This new behavior breaks how `backtrace()` uses to detect the
trampoline frame to correctly reconstruct the stack frame when it is
called from inside a signal handling.

This workaround rely on the fact that the trampoline code is at very
least two (maybe 3?) instructions in size (as it is in the 32 bits
version, only on `li` and `sc`), so it is safe to check the return
address be in the range __kernel_sigtramp_rt64 .. + 4.

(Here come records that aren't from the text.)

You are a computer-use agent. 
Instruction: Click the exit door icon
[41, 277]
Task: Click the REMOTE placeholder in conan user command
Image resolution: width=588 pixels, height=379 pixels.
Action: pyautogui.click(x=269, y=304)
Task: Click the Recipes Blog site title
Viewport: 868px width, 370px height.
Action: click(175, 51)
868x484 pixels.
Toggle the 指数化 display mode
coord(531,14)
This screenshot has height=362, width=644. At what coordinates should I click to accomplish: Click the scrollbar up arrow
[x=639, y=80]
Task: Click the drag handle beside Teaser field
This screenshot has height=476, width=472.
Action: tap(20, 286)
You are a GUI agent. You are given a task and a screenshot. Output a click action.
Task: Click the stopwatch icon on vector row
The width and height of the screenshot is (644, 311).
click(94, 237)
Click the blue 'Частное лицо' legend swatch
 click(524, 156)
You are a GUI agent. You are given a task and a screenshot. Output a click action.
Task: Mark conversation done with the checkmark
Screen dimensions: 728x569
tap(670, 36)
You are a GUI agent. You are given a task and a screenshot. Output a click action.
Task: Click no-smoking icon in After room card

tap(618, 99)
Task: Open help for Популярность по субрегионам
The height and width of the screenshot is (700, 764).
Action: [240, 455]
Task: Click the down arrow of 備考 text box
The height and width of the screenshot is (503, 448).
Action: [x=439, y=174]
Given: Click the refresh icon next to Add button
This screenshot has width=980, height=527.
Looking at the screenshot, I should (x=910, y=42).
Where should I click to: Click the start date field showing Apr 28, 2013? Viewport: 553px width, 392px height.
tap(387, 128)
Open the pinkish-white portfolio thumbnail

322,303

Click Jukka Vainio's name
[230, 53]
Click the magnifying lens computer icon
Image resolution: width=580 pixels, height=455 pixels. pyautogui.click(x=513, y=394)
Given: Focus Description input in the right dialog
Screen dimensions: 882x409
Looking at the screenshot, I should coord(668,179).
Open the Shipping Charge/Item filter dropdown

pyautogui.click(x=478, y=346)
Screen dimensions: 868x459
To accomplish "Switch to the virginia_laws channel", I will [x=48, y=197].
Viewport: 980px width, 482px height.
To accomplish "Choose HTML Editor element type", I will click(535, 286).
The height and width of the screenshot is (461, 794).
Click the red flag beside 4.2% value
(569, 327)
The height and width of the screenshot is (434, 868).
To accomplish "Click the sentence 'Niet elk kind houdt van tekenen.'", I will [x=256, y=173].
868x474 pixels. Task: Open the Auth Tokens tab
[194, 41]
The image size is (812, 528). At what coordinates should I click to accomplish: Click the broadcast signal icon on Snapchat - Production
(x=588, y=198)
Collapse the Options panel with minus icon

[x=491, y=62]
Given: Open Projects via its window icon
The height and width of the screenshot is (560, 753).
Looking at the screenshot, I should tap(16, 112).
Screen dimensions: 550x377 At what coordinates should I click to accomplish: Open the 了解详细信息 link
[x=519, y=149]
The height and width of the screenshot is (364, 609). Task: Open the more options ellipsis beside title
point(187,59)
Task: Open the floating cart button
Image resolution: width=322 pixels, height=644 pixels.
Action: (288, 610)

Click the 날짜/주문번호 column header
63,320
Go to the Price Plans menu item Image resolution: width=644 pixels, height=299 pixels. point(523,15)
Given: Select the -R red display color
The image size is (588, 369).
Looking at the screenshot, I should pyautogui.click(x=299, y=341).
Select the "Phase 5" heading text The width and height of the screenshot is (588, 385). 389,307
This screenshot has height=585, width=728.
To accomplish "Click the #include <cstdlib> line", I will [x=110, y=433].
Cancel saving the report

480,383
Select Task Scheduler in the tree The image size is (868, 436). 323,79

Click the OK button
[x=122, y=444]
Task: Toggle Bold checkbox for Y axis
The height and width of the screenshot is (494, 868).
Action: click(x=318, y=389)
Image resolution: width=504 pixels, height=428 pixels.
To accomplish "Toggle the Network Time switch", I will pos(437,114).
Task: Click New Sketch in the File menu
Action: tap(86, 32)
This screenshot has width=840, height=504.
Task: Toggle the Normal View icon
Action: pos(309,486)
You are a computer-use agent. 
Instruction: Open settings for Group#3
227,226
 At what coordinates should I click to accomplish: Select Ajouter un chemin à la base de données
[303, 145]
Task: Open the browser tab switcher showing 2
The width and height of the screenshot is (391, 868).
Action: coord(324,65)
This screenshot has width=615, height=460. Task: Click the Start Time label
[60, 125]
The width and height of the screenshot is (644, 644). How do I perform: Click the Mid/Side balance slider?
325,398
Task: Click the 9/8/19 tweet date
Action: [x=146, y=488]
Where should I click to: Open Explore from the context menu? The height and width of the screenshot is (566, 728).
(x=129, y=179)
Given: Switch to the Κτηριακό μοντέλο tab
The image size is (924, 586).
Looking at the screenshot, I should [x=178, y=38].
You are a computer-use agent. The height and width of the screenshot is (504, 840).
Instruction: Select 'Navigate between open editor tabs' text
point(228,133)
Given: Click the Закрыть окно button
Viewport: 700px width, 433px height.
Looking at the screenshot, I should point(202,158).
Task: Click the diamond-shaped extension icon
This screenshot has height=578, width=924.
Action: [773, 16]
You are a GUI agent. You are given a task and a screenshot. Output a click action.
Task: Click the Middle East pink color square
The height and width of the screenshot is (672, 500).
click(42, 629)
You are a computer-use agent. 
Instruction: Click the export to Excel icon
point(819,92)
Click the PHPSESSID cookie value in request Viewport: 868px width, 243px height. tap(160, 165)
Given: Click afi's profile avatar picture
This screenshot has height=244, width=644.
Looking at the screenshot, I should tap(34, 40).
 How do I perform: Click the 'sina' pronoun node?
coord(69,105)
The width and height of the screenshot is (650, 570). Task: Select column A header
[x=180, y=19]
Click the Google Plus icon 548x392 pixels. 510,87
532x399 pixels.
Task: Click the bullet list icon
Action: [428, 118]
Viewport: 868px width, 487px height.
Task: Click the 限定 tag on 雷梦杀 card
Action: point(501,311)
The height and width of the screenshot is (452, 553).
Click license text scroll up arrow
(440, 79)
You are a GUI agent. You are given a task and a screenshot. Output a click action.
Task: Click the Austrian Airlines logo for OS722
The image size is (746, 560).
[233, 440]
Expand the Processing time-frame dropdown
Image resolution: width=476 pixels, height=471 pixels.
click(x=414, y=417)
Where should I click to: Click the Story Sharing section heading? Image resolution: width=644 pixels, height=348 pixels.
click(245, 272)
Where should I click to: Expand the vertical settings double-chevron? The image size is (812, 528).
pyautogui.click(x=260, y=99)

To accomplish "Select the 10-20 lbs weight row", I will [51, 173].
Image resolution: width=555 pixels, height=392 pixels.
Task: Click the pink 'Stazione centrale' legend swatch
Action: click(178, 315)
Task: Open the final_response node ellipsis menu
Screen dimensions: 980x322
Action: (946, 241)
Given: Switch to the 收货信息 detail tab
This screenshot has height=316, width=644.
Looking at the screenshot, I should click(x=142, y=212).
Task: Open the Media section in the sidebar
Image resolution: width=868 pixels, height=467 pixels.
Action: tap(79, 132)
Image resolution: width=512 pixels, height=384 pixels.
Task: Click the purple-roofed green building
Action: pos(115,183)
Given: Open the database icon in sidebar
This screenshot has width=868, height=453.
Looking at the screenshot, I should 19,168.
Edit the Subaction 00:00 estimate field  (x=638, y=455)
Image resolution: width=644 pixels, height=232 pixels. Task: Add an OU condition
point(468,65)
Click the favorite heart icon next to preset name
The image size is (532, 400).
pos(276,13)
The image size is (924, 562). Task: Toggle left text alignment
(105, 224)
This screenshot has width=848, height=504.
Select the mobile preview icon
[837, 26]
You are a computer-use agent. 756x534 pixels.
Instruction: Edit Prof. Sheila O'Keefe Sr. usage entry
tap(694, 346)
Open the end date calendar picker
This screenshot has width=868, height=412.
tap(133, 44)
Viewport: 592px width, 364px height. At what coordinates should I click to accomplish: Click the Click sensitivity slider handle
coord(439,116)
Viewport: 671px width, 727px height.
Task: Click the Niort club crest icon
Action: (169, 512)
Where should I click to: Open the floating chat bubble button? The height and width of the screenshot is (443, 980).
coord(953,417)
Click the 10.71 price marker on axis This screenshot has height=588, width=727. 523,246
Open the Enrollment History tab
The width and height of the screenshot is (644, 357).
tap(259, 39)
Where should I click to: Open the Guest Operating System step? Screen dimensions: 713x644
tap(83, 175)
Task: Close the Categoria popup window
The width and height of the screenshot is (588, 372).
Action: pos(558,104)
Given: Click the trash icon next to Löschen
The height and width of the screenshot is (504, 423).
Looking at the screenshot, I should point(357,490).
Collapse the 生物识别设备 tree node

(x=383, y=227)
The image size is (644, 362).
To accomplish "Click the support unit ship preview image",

[1] subject: powerpc/64/signal: Balance return predictor stack in signal trampoline
    commit: 0138ba5783ae0dcc799ad401a1e8ac8333790df9
    url: https://git.kernel.org/pub/scm/linux/kernel/git/torvalds/linux.git/commit/?id=0138ba5783ae0dcc799ad401a1e8ac8333790df9
---
 sysdeps/powerpc/powerpc64/backtrace.c | 11 ++++++++++-
 1 file changed, 10 insertions(+), 1 deletion(-)
  

Comments

Raoni Fassina Firmino Jan. 26, 2021, 1:08 p.m. UTC | #1
Forgot to add:

Tested on top of master (04c6a8073d1c9d73c4a88b536aeb803b12fbffdc)
on the following platforms with no regression:
   - powerpc64le-linux-gnu (Power 9) kernel 5.4.0-59
   - powerpc64le-linux-gnu (Power 9) kernel 5.9.14-1
   - powerpc64-linux-gnu (Power 9) kernel 5.10.0-1
  
Florian Weimer Jan. 26, 2021, 2:12 p.m. UTC | #2
* Raoni Fassina Firmino:

> A not so recent kernel change[1] changed how the trampoline
> `__kernel_sigtramp_rt64` is used to call signal handlers.
>
> This was exposed on the test misc/tst-sigcontext-get_pc
>
> Before kernel 5.9, the kernel set LR to the trampoline address and
> jumped directly to the signal handler, and at the end the signal
> handler, as any other function, would `blr` to the address set.  In
> other words, the trampoline was executed just at the end of the signal
> handler and the only thing it did was call sigreturn.  But since
> kernel 5.9 the kernel set CTRL to the signal handler and calls to the
> trampoline code, the trampoline then `bctrl` to the address in CTRL,
> setting the LR to the next instruction in the middle of the
> trampoline, when the signal handler returns, the rest of the
> trampoline code executes the same code as before.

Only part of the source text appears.